Student journalists are journalists. They should be recognized as such.

Cassidy McMackon

Despite the important news coverage provided by student-operated publications, student reporters often face hurdles in being recognized as legitimate journalists.

Student journalists provide coverage of local topics that are often overlooked by major news outlets. Where major news outlets like The Globe and Mail, The Toronto Star, and CBC provide coverage on issues that are relevant both province- and nation-wide, student journalism focuses on stories that are vitally relevant to smaller communities.

This past year, The Ubyssey published a story on a University of British Columbia med student who provided public health information for racialized communities. The Fulcrum broke the story of a professor at the University of Ottawa using the n-word in lecture.
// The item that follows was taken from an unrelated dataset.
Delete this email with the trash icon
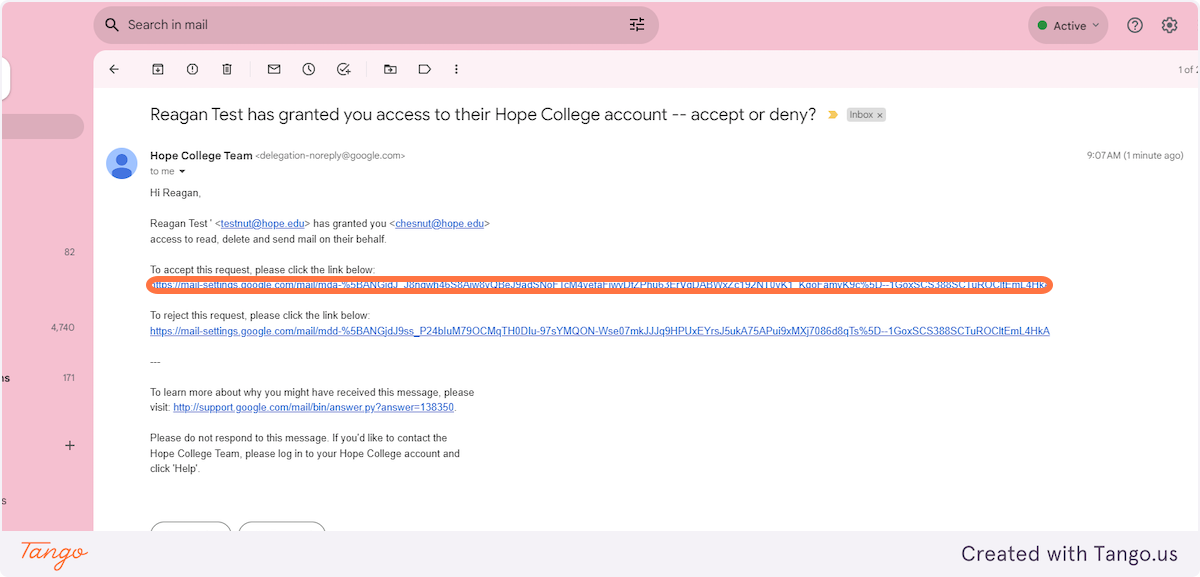 (227, 69)
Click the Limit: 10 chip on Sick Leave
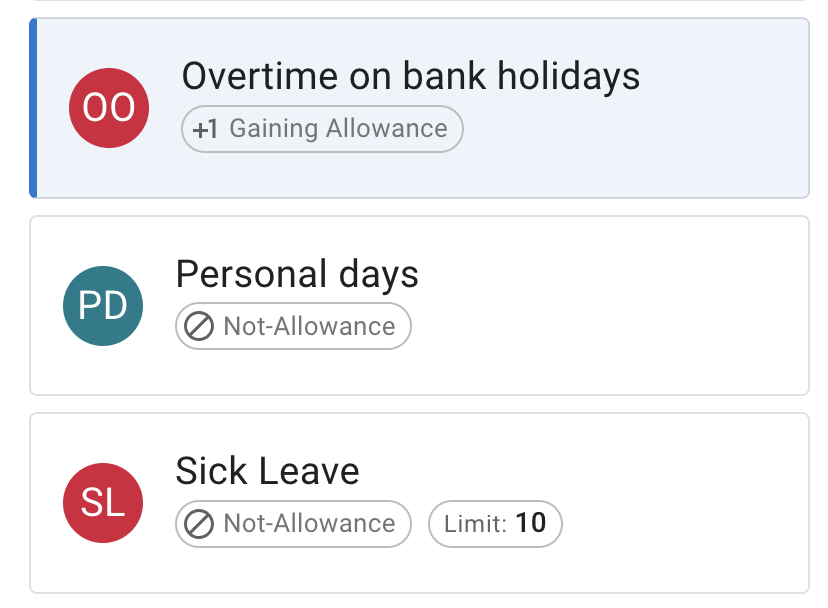828x608 pixels. click(495, 523)
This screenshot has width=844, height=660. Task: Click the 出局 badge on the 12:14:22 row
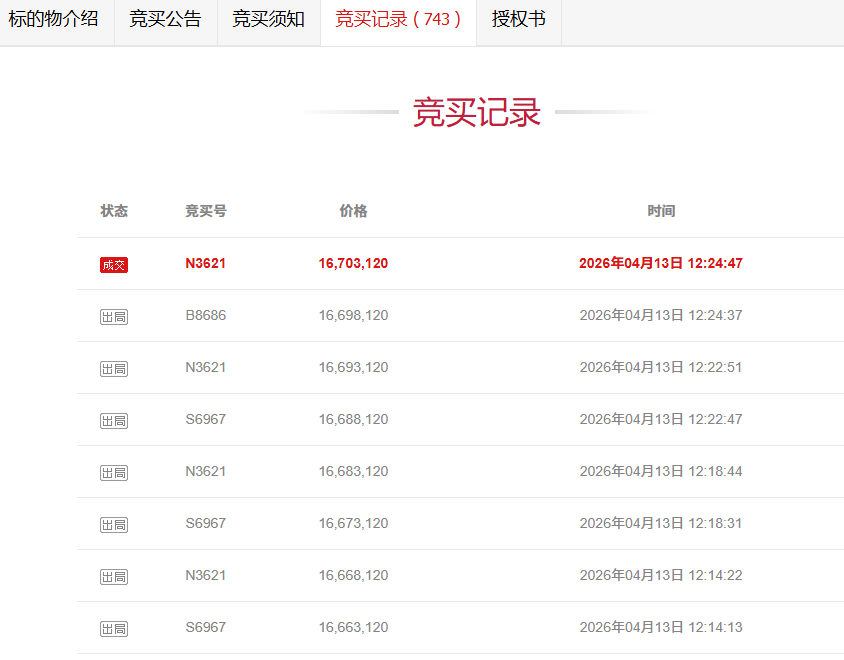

The Gazette has provided coverage on continued poor living conditions in a major student housing complex.

Student publications also consistently provide coverage on larger topics that directly relate to students. These topics—including student mental health, racism and sexual violence on university campuses, and fair access to education during remote learning—are often left out of local news coverage.

In publishing stories that aren’t picked upby major news outlets or local newspapers, student journalism provides important coverage to a subset of people who rely on campus-sourced news.

Despite doing important work for their respective campuses and communities, student journalists aren’t often recognized as such.

An article published last week by The Pigeon examined the ways in which university journalists have been turned away by story sources due to their positions as students. In my own experience providing coverage for The Journal, I was met with hostility and accused of disrespecting a professor earlier this year when reporting on the ARTH 292 course that was cut in half by six weeks.

When government organizations and professors alike dismiss student journalists, it fosters a contempt for local journalism. By denying student reporters the access to information they need, professionals effectively create a barrier for students who rely on university publications for information about Queen’s.

This also fosters a sense of elitism within the industry; brushing away student journalists negates the importance of university papers and news.

Whether reporting on stories that are overlooked by major news outlets or reporting on events that directly impact local communities, student journalists are often the ones to pick these stories up first.

 Cassidy is a fifth-year Philosophy student and one of The Journal’s Assistant News Editors.